> [RECORD EXTRACTS]

-- Opening Marker --

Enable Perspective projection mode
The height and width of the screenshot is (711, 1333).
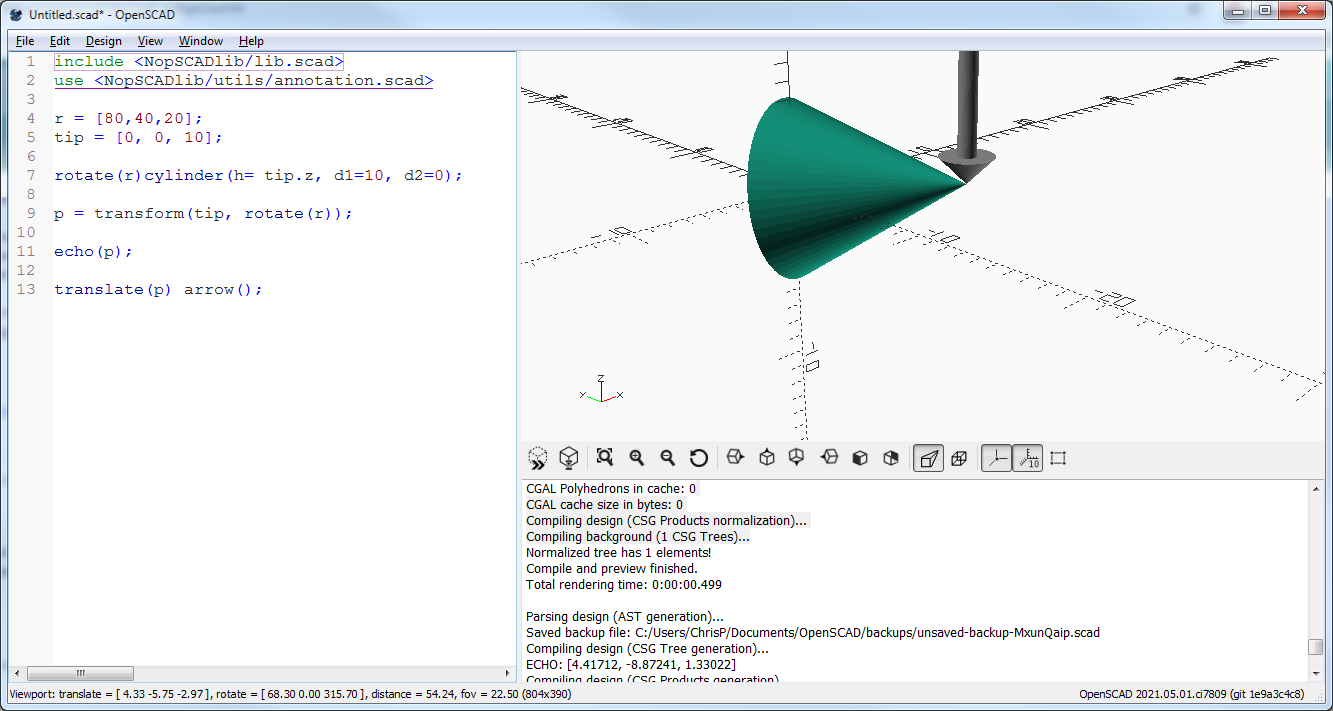coord(929,458)
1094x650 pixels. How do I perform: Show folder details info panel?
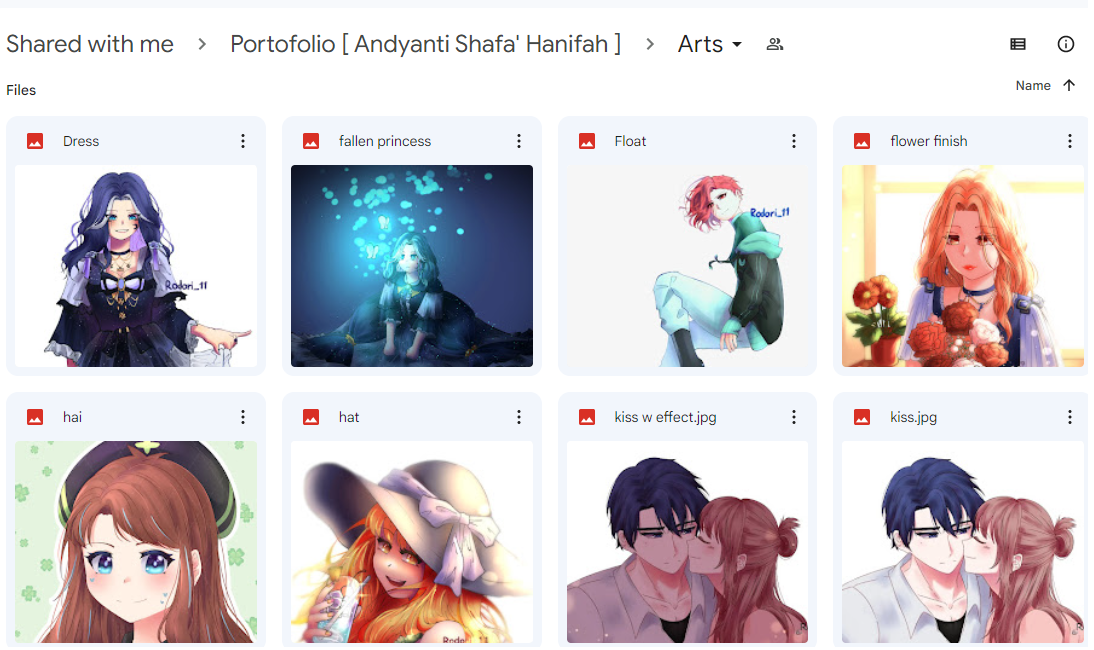[1065, 44]
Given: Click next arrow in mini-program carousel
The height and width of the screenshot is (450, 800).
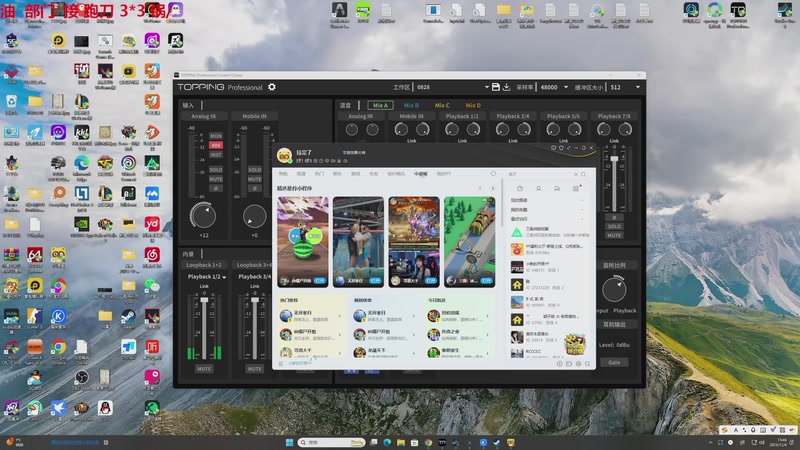Looking at the screenshot, I should pyautogui.click(x=492, y=188).
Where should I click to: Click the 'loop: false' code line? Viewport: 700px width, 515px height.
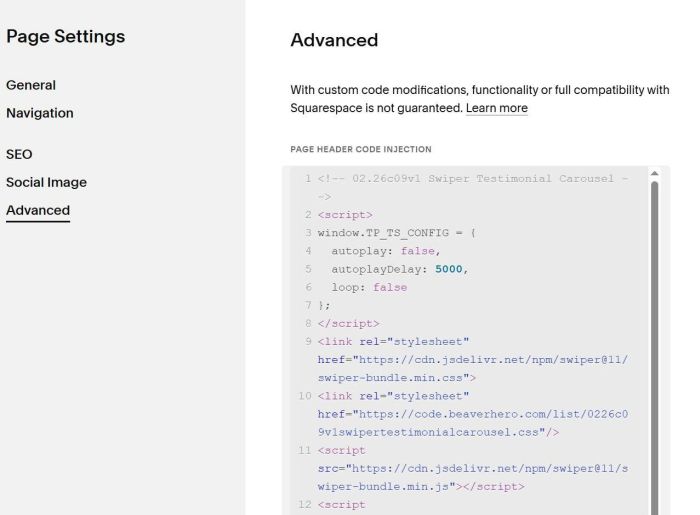370,287
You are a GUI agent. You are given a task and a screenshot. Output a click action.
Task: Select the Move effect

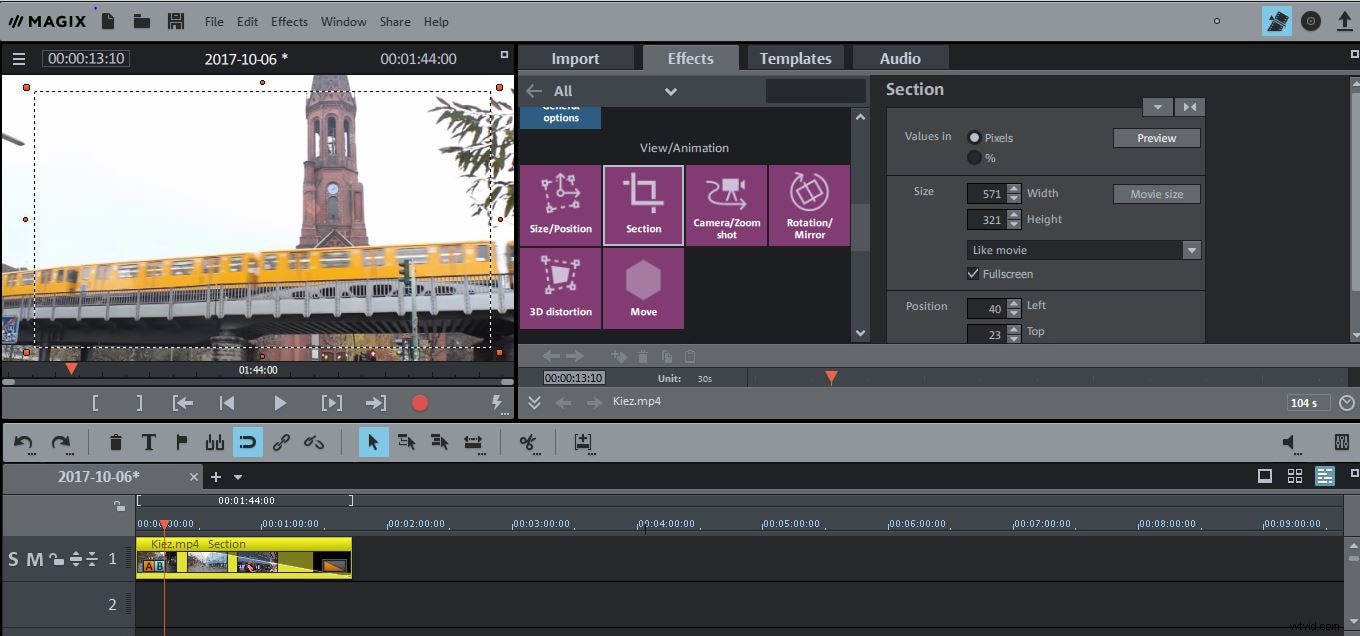pos(643,288)
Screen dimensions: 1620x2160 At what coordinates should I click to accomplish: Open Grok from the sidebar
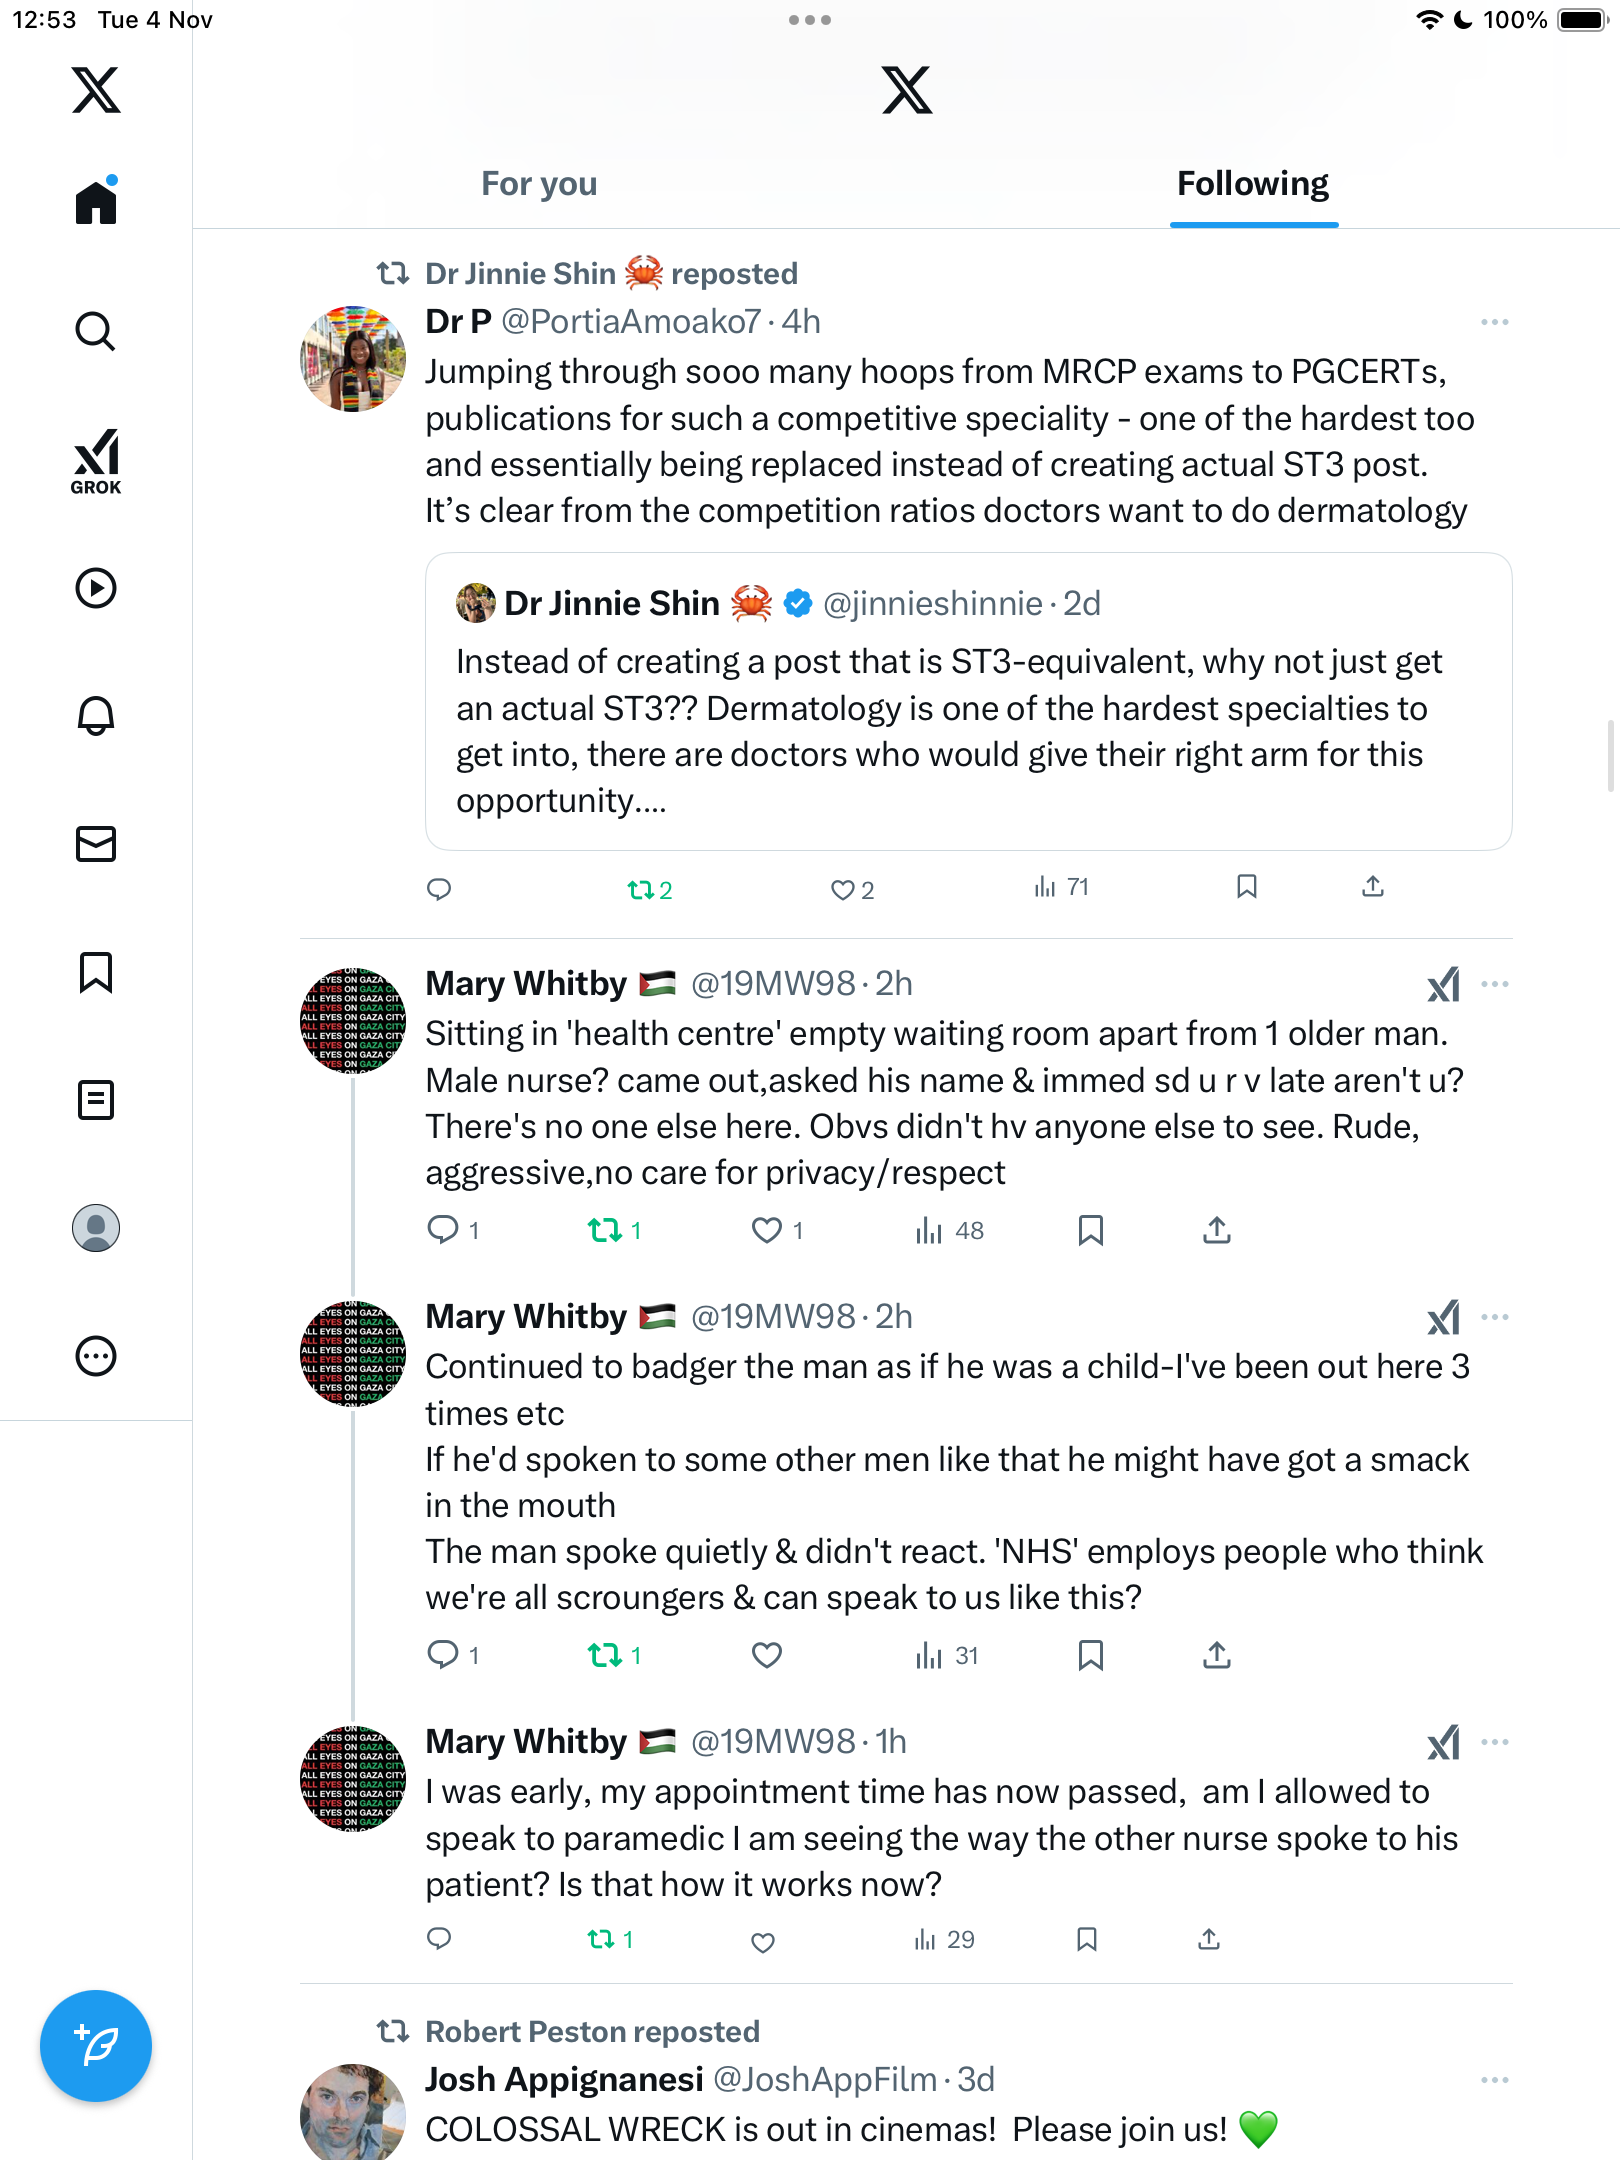point(96,462)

-- Closing Marker --

> [WHAT IS BEING ASKED] For the records above, output each one exactly and skip any image.

> [EXPECTED OUTPUT]
Enable Perspective projection mode
The height and width of the screenshot is (711, 1333).
coord(929,458)
1094x650 pixels. How do I perform: Show folder details info panel?
[1065, 44]
Given: Click next arrow in mini-program carousel
The height and width of the screenshot is (450, 800).
Looking at the screenshot, I should pyautogui.click(x=492, y=188).
Where should I click to: Click the 'loop: false' code line? Viewport: 700px width, 515px height.
370,287
You are a GUI agent. You are given a task and a screenshot. Output a click action.
Task: Select the Move effect

pos(643,288)
Screen dimensions: 1620x2160 At what coordinates should I click to accomplish: Open Grok from the sidebar
point(96,462)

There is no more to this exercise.